Start Supplied records

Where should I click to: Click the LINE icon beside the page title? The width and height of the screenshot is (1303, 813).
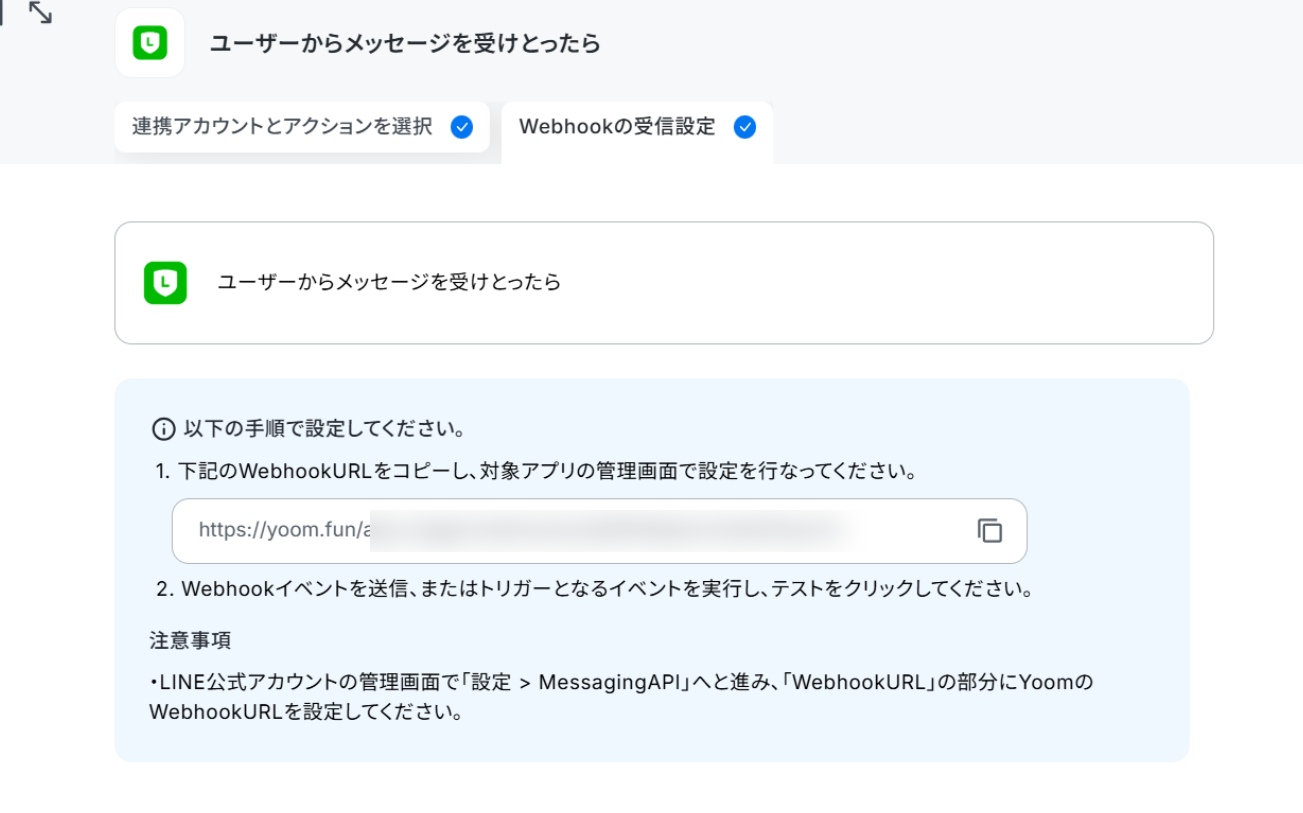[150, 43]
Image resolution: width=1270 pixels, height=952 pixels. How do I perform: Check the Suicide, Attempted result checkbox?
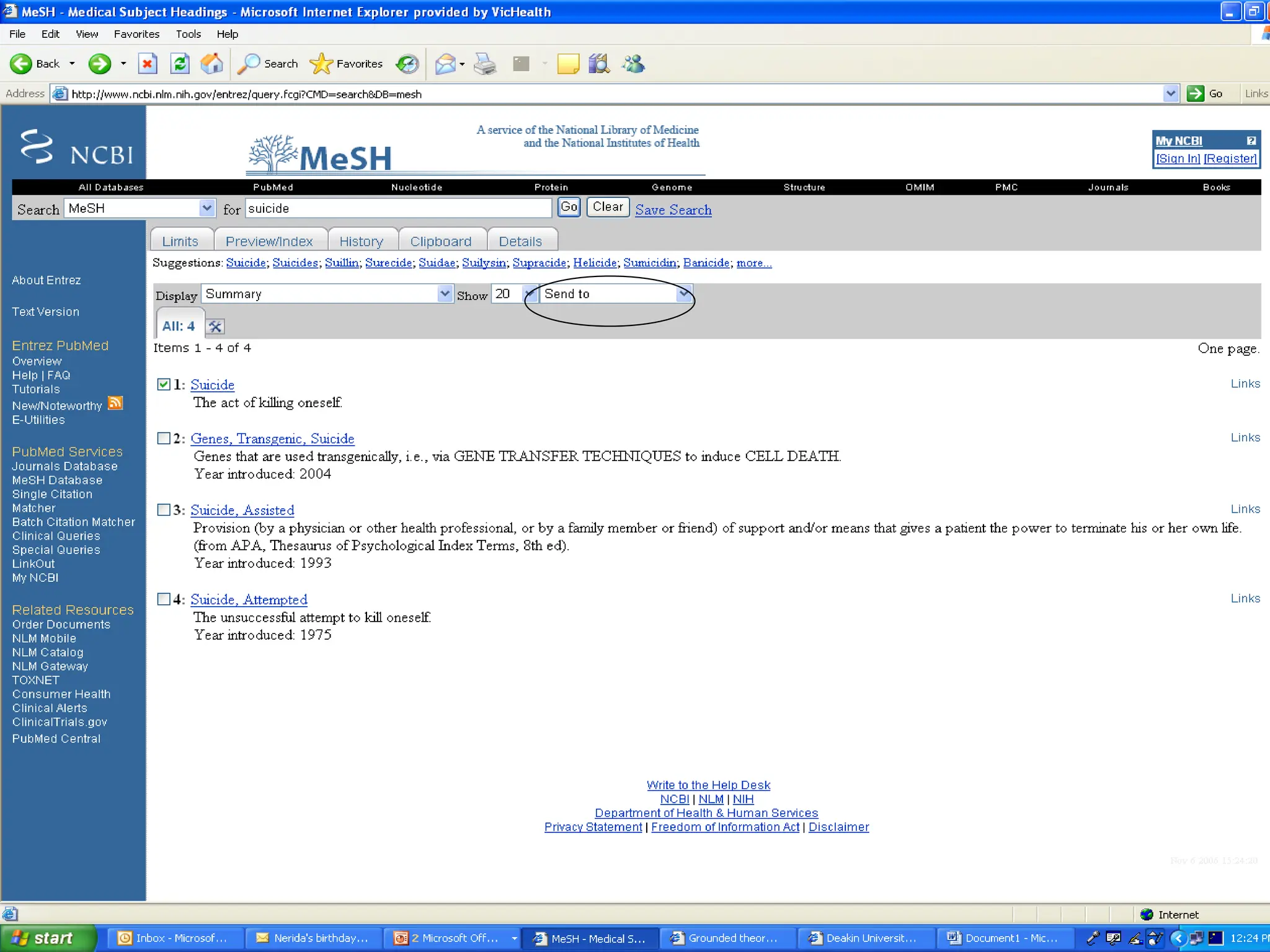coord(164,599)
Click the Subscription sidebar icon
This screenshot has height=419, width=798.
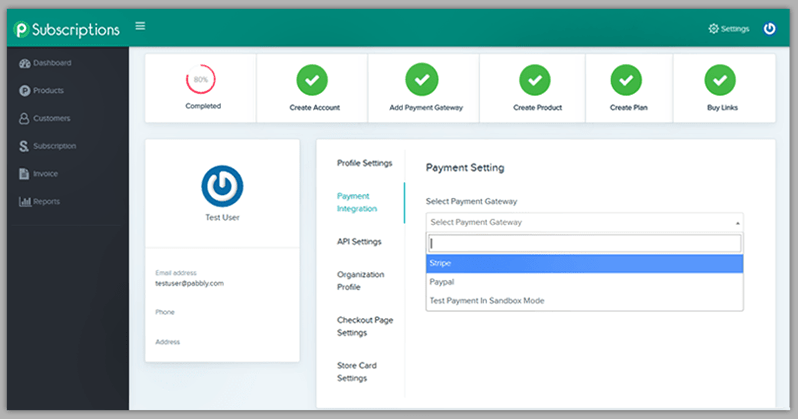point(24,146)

End Supplied records

What this task involves: Format the text of all the items above as a JSON list of strings, one string per line, with blank lines left out. Leave the pictures out of the answer.

Full output:
[
  "Where should I click to: Click the LINE icon beside the page title? The width and height of the screenshot is (1303, 813).",
  "[150, 43]",
  "Image resolution: width=1270 pixels, height=952 pixels. How do I perform: Check the Suicide, Attempted result checkbox?",
  "coord(164,599)",
  "Click the Subscription sidebar icon",
  "This screenshot has height=419, width=798.",
  "point(24,146)"
]